Stored dataset items:
*-*-*
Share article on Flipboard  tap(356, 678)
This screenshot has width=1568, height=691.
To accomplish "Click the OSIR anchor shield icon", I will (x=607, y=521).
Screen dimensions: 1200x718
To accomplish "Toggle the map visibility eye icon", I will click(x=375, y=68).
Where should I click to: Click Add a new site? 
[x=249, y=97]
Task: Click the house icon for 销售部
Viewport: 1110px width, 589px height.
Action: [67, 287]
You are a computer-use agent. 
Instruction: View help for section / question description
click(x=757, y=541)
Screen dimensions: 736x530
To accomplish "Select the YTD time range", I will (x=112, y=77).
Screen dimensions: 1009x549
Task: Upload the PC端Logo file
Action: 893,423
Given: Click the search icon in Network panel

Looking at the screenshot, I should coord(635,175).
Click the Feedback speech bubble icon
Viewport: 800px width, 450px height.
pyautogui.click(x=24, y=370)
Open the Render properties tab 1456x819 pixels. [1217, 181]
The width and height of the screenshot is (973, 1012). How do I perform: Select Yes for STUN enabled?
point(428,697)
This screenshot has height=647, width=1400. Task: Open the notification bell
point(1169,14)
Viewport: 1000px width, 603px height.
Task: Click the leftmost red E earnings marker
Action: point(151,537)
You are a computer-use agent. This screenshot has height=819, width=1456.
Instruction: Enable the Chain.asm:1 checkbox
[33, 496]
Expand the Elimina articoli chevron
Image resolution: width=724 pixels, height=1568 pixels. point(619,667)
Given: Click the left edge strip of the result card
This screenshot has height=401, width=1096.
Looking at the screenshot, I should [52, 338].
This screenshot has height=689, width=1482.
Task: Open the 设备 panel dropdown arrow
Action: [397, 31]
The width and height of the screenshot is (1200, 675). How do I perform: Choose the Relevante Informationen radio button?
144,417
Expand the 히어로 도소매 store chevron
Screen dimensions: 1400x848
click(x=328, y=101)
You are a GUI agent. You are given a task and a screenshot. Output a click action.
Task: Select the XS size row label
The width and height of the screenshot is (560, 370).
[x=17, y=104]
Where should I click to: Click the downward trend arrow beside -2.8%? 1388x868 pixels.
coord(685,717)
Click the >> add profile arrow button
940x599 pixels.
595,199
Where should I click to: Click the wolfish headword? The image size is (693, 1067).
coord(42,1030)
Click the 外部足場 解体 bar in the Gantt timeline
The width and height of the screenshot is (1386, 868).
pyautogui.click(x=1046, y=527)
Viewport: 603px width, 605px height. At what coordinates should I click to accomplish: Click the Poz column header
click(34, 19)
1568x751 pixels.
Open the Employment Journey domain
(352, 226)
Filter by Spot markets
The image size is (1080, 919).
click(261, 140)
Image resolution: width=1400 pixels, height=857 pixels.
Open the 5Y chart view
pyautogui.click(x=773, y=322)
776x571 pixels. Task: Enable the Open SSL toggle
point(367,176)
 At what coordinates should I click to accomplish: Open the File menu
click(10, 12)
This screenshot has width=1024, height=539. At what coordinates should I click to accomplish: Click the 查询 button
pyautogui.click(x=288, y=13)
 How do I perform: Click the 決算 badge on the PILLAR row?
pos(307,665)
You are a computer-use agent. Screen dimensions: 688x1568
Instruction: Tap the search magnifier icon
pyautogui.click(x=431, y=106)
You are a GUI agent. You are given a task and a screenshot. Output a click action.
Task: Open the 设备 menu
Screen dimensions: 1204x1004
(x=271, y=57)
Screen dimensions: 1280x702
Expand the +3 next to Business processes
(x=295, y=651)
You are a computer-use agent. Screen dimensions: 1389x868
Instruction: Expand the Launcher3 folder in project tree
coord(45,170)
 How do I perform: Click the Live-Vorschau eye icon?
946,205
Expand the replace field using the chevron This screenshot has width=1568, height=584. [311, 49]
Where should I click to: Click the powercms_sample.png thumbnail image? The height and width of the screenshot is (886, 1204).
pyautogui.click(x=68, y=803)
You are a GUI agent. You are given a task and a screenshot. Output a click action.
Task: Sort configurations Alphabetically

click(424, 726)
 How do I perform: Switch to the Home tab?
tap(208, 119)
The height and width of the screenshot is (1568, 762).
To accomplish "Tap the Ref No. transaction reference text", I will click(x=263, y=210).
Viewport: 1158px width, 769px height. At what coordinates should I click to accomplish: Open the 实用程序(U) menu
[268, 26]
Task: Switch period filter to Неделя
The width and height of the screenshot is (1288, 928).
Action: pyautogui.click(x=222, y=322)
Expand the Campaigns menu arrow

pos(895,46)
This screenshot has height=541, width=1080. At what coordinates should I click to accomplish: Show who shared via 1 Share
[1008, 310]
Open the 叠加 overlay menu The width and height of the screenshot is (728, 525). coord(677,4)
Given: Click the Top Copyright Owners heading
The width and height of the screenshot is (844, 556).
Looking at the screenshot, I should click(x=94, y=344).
*-*-*
TASK GOAL:
Copy out the lines of the listing from the line with "Screen dimensions: 1280x702" up to and including the line with "pyautogui.click(x=68, y=803)", reproducing each one unchanged.

RESPONSE TO THIS TASK:
Screen dimensions: 1280x702
Expand the +3 next to Business processes
(x=295, y=651)
You are a computer-use agent. Screen dimensions: 1389x868
Instruction: Expand the Launcher3 folder in project tree
coord(45,170)
 How do I perform: Click the Live-Vorschau eye icon?
946,205
Expand the replace field using the chevron This screenshot has width=1568, height=584. [311, 49]
Where should I click to: Click the powercms_sample.png thumbnail image? The height and width of the screenshot is (886, 1204).
pyautogui.click(x=68, y=803)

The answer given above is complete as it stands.